**WHAT YOU NEED TO DO:**
According to the Eisenhower presidency timeline, why did President Eisenhower announce on June 18 that the United States would send 50 million dollars to West Berlin?

= Timeline of the Dwight D. Eisenhower presidency =

The presidency of Dwight D. Eisenhower began on January 20, 1953, when Dwight D. Eisenhower was inaugurated as the 34th president of the United States, and ended on January 20, 1961.

== 1953 ==
- January 20 – First inauguration of Dwight D. Eisenhower
- January 21 – President Eisenhower meets with Herbert Brownell Jr. in the Oval Office for discussions on business. This is President Eisenhower's first appointment since taking office. George M. Humphrey is sworn in as the 55th United States Secretary of the Treasury, Douglas McKay is sworn in as the 35th United States Secretary of the Interior, Martin Patrick Durkin is sworn in as the 7th United States Secretary of Labor, Sinclair Weeks is sworn in as the 13th United States Secretary of Commerce, Ezra Taft Benson is sworn in as the 15th United States Secretary of Agriculture, and Arthur Summerfield is sworn in as the 54th Postmaster General of the United States during a ceremony at the White House in the evening.
- January 22 – President Eisenhower appoints Charles Erwin Wilson as the 5th United States Secretary of Defense during the evening. Wilson agrees beforehand to abandon his General Motors stock that was worth $2 and a half million. Agriculture Secretary Benson pledges to overhaul and cut expenses of the Agriculture Department and regroups the twenty agencies into four.
- January 27 – Committees vote for President Eisenhower to reorganize the government and for Congress to have an easier time vetoing reorganization moves.
- January 27 – The Senate confirms Harold Stassen for Director of the Mutual Security Agency.
- January 27 – During an evening address in Washington, Secretary of State Dulles predicts the Soviet Union regime may collapse from human rights violations .
- April 16 – Chance for Peace speech
- May 4 – President Eisenhower meets with governors of U.S. states and territories along with other federal officials behind closed doors at the State Department for what is called by Eisenhower a discussion on the peace and security of the United States.
- May 4 – Secretary of State Dulles warns that other countries will be pushed toward trade with Communist regions in the event of U.S. tariff barriers against imports being tightened and advocates for the bill by Representative Richard M. Simpson intended to bolster tariff protection for American industries in a countering of competition from less costly foreign goods.
- May 4 – The United States nominates Pakistan as the neutral custodian for Korean War prisoners declining to go home in the aftermath of an armistice.
- June 18 – President Eisenhower announces the US will be submitting 50 million dollars to West Berlin for what he says will strengthen the economy and prevent West Berlin citizens from succumbing to "the great pressures to which they are constantly exposed." Vice President Nixon breaks two-tie breaking votes in the Senate.
- June 30 – A voice vote in the Senate enables President Eisenhower to shift foreign aid funds with thinner restrictions.
- July 27 – Korean War ends.
- July 28 – Secretary of State Dulles says the US will not buy the unification of Korea if it means Communist China will receive admission to the United Nations during a news conference.
- July 29 – The Senate votes 63 to 30 in favor of emergency administration admitting 209,000 aliens to the US.
- August 12 – Soviet Union conducts first test of a thermonuclear weapon.
- October 30 – Eisenhower approves NSC 162/2, which defines Cold War national security policy during the Eisenhower administration.
- November 1 – In a Los Angeles appearance, Senator Joseph McCarthy says a member of the loyalty appeal board of the office of Army Secretary Stevens would be called to appear before his committee for questions on communist affiliations. McCarthy does not name the board member.

**RECORDED INFORMATION:**
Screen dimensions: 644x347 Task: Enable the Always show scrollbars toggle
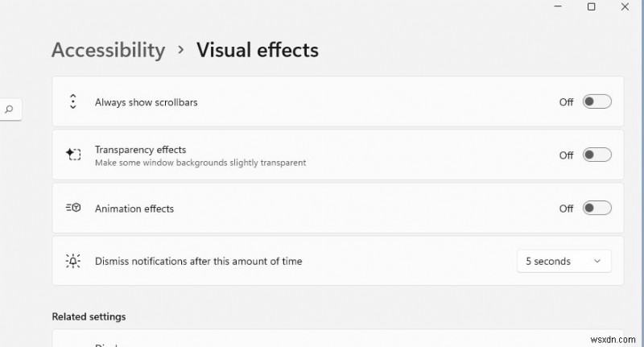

**OUTPUT OF THE EXERCISE:**
He said the money would strengthen West Berlin's economy. He also said it would keep West Berlin's citizens from succumbing to "the great pressures to which they are constantly exposed."